One must also take into consideration what some of those crimes actually were. Like the painting of a swastika on a barnyard door. As Jonathan also notes: 
In the most important category — physical attacks on Jews — there was a drop to less than half the previous year — from 39 to 17. The ADL press release trumpeting the 57% figure omitted that pertinent detail. 
Now let us contrast that with the kind of virulent antisemitism taking place on university campuses and in certain precincts of the left’ (to put it the way Jonathan does).  If one wants to know what that kind of antisemitism does, one needs to see what is going on in Europe: 
Lethal physical assaults have become, for instance, a reality of Jewish life in France, from which Jews are fleeing in large numbers. 
What is the truth about antisemitism in America? I’ve said it before. Many times. But I will let Jonathan say it this time: 
Far from living in a climate of pervasive anti-Semitism, Jews are the most admired religious group in America. Two-thirds of Americans profess that admiration. 
I don’t think here can be any real question about where most of the real antisemitism comes. It is not from the fringes of the right, despite what the Greenblatts of the world would  have you believe. It is coming form the Left – especially among certain Academics whose darlings are now the poor ‘Palestinian underclass’ being oppressed  the ‘Zionist occupiers of Palestine’.

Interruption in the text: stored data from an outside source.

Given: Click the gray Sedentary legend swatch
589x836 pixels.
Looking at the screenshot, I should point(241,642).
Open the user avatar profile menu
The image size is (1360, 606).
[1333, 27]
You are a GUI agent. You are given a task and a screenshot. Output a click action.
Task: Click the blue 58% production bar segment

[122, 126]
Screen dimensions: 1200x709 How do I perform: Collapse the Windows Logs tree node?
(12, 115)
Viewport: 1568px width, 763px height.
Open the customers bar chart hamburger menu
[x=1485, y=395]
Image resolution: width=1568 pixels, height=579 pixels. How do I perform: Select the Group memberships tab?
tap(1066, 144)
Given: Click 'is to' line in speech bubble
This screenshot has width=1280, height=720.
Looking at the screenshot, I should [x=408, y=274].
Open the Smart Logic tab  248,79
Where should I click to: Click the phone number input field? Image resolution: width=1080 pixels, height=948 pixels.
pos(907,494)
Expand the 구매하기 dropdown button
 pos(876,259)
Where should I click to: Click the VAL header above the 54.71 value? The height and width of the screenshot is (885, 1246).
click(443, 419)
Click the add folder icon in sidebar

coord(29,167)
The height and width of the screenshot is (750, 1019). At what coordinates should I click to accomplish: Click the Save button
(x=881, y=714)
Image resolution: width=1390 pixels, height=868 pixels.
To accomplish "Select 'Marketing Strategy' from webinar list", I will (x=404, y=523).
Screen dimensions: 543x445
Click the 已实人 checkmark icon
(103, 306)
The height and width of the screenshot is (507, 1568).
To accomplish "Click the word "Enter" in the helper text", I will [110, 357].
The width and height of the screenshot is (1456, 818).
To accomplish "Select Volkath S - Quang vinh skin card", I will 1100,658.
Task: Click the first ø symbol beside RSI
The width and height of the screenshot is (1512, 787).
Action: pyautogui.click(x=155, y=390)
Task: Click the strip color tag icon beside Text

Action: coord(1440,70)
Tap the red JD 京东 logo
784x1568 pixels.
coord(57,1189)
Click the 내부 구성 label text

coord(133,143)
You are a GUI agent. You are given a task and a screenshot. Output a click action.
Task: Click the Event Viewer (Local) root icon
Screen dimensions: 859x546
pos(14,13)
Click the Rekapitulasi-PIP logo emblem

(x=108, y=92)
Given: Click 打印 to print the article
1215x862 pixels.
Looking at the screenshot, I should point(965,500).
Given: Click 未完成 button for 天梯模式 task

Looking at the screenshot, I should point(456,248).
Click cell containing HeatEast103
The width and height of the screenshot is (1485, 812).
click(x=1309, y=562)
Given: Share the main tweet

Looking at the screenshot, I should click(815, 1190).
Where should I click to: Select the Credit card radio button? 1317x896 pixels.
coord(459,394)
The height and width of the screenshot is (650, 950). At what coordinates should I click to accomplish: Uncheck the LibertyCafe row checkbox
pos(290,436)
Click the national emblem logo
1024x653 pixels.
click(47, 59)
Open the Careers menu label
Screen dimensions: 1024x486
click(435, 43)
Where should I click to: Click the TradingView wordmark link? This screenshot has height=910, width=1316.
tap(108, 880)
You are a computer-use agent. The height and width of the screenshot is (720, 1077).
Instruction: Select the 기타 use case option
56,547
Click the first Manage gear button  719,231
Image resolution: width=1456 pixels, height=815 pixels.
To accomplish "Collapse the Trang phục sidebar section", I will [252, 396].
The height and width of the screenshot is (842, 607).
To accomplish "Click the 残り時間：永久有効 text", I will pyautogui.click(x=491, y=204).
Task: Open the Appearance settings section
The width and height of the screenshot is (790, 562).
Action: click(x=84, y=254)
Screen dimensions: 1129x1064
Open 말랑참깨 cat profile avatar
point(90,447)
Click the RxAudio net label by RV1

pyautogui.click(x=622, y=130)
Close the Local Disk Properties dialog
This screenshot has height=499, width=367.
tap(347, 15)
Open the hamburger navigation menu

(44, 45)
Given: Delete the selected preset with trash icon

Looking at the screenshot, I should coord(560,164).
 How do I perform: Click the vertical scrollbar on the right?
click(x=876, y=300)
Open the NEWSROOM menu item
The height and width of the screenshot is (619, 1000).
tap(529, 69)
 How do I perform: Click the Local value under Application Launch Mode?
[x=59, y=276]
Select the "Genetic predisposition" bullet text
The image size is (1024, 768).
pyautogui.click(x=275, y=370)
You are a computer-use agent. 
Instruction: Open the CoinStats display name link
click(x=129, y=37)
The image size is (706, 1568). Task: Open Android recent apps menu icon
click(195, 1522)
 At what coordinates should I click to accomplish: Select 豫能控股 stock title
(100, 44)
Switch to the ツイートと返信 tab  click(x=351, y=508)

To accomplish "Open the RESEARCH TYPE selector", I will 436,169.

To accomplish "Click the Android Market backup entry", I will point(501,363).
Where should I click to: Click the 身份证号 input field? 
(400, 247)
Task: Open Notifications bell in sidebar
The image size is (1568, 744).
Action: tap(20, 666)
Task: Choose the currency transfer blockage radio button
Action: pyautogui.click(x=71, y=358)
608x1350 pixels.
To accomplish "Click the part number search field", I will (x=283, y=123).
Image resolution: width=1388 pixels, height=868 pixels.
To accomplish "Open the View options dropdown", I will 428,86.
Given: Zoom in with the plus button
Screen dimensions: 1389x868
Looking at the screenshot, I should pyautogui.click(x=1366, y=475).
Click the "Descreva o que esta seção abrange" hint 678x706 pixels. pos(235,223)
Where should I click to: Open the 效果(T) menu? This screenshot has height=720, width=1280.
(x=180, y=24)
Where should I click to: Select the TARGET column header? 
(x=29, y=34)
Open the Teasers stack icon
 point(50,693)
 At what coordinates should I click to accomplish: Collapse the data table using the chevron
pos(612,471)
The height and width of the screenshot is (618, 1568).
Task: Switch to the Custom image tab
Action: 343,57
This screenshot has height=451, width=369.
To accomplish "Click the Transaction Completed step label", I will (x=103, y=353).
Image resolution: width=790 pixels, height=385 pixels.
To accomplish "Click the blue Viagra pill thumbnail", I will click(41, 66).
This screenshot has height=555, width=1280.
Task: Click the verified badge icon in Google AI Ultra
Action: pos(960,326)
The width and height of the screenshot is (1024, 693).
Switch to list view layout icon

And yet when it comes to practically ignoring that reality and blaming antisemitism on the right - the Left eagerly embraces that narrative using the tragedy in Pittsburgh to do so. As Jonathan further notes: 
As of the day of the funerals, The Hill reported that 57,000 Jews had signed a petition of the Pittsburgh branch of Bend the Arc urging President Trump not to come to Pittsburgh. (I would wager that President Trump has more Jewish grandchildren than many, if not most, of the signatories to the petition criticizing him for fomenting anti-Semitism.)
Bend the Arc claims to be America's largest Jewish social justice group. Its chairman is Alexander Soros, George's son. Like his father, Alexander's only Jewish-centered activity is condemnation of Israel. 
Very telling! Jonathan’s analysis is sobering. Despite my personal disgust with how the President conducts himself in office - when it come to antisemitism the President is not the enemy. Those who try and paint him that way have their own personal agendas for doing so. Mostly having to do with their politics.

Now if someone wants to oppose the President based on his policies, I have no problem with that. But when they try and vilify him in the eyes of a minority in order to gain support they might not otherwise get… that is unethical and frankly - disgusting.